オーイシ:テレビサイズは僕が作っていて、フルコーラスでDメロをTom-H@ck君が作っている感じです。
Tom-H@ck:今までは「Aメロだけ」「サビだけ」とかいろいろなコラボパターンがあって、今回はAメロBメロサビはオーイシさん、僕はアレンジとDメロ。今までのOxTにはない曲ですよね。
オーイシ:ガットギターが入っていますが、それも僕が弾いていますね。
Tom-H@ck:あれ、デモで弾いたやつをそのまま使って、弾き直さなかったんだよね。

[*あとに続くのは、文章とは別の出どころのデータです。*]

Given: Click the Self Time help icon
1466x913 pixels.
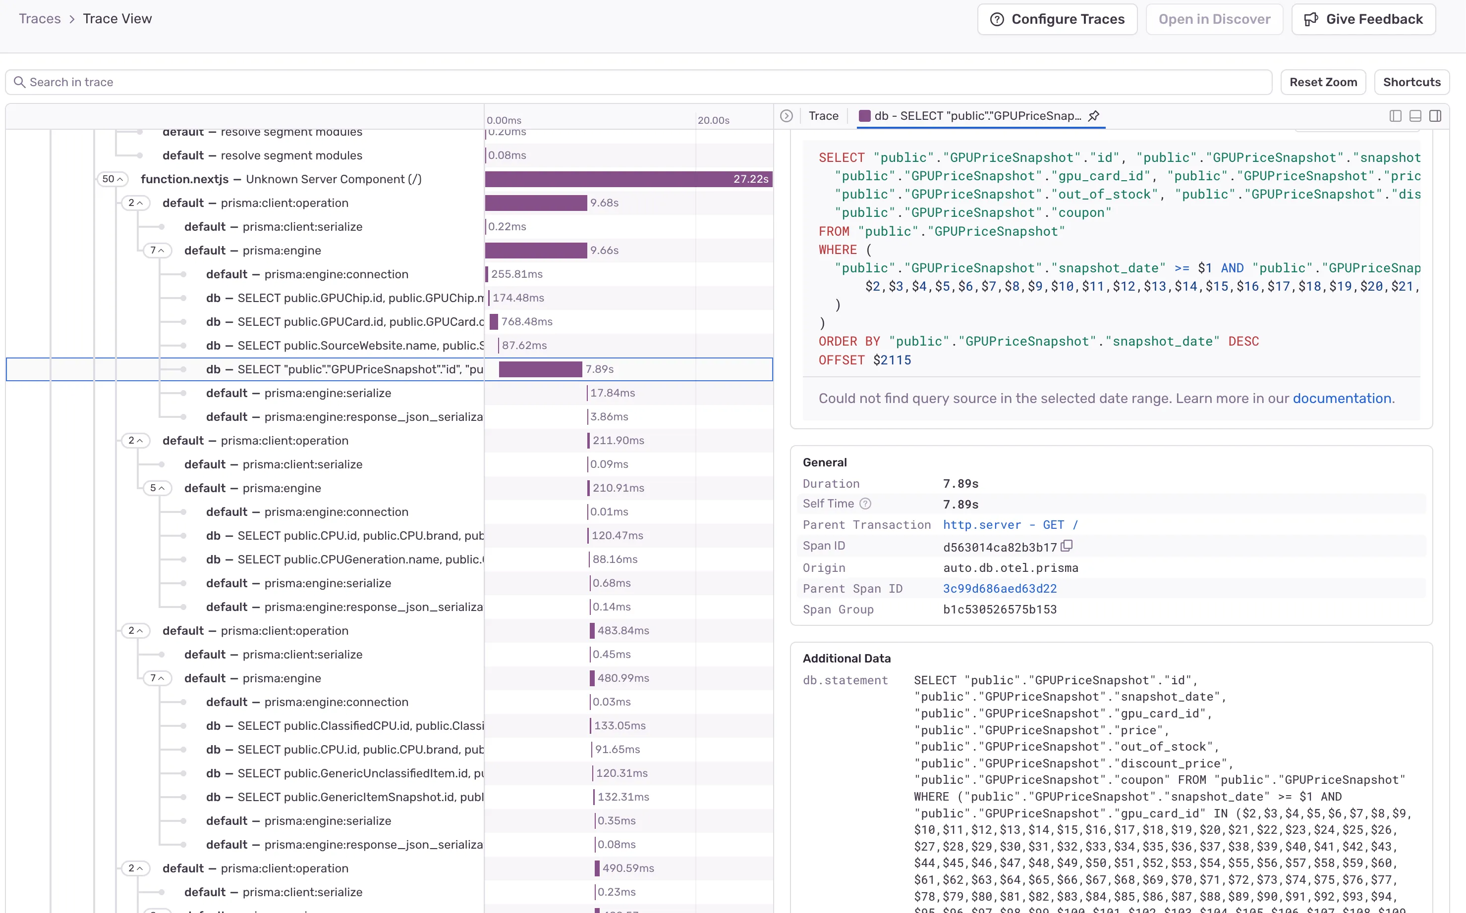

オーイシ:あとOxTあるあるなんですけれども。今のアニメ業界って、1年前に曲作るじゃないですか。だから、本当は弾けるんですけれど、今は弾けないという(笑)
Tom-H@ck:そうだね。今の制作スパンだと1年前に楽曲提出が終わっちゃうから、もはや覚えていないという(笑)
オーイシ:海外にも向けてアニメを作るようになってから、そういうタイム感になりましたよね。
――どんなインスピレーションだったのでしょうか。
オーイシ:台本を読み込んで、ここまでやるのかっていうところまで把握した上で、制作しました。主人公のアインズ様の絶対的支配者の、蹂躙していく様だったりとか、あと侵略していく様だったりとか、その中でもすごい事を考えている策略家の面だったりとか、いろんな意図が交錯しているような回(クール)だと思うんです。
――アインズ様率いるナザリック地下大墳墓の勢力が地上に出て、「アインズ・ウール・ゴウン魔導国」を建国する内容ですね。
オーイシ:その辺をうまく表現できたらいいなという風に思ったんですけれど…。例えば、仮に僕の目の前にアインズ様がいたら、もう怖いどころじゃねえなということ毎回思うんですね(笑)。今回はその「恐怖」をラウドロックではなくて、趣向を変えてスパニッシュっぽい踊れる音楽に転換しています。恐怖でおかしくなって踊ってしまう、みたいな。
――分担をして、作曲されたそうですが、Tom-H@ckさんとしてはどうでしょう。
Tom-H@ck:僕も担当した部分としてはDメロやギターのアレンジとか、そういうところでこだわったところはたくさんあったんですけど。今回、オーイシさんがAメロ~サビまで作ってくれて、そもそも完成度が作曲の段階で高かったので、できる限りそのイメージから遠ざけない、そして飾り付けも邪魔しないようにしたり、ギターを弾きましたね。
――先に台本を読んで…とのことですが、笑ってしまうほどの恐怖、踊ってしまうほどの恐怖を音楽で表すってすごく大変な作業だと思います。どんなきっかけで音に変わるんでしょうか?
オーイシ:(Tom-H@ckに向かって)どうなってんですかね?
Tom-H@ck:そういわれると…だけど毎回僕らはそれをやっているけれどね。
オーイシ:そこはあまり言語化してないんですよね。あえて音楽家の“魔法”であってほしい部分なんです。知らないくらいがちょうどいい。だから、僕もそれを踏まえて答えさせていただくんですけど…「僕も不思議」です(笑)。
――作品性を音楽で表現するアニソンクリエイターのみなさんはウルトラCみたいなことを毎回やってるんですよね。
オーイシ:上から目線になりそうで怖いですが、ひとつ感じていることは…全体的に業界アニソンクリエイターのみなさんのレベルが高くなっていますよね。“的への当て方”がハンパなく上手くなっているというか。これまでのアニソンの歴史を積み重ねてきた中で、やり方が確立されてきているんだと思うんですけど、本当に的に当てるのが上手い人ばっかりだと思います。最近、特に。
――Tom-H@ckさんも日ごろから日本のエンタメのレベルを上げて世界に向けて発信したいと言ってますが、レベルが向上している?
オーイシ:ですね。でも、それもまた2つに分かれている気がします。世界水準でサウンドや楽曲を構築しているクリエイターさんもいますし、“日本のアニソン”の濃度を高めてクールジャパンパッケージで海外に向けて発信してるという、2極化していると思います。どっちのルートも正しいと思いますね。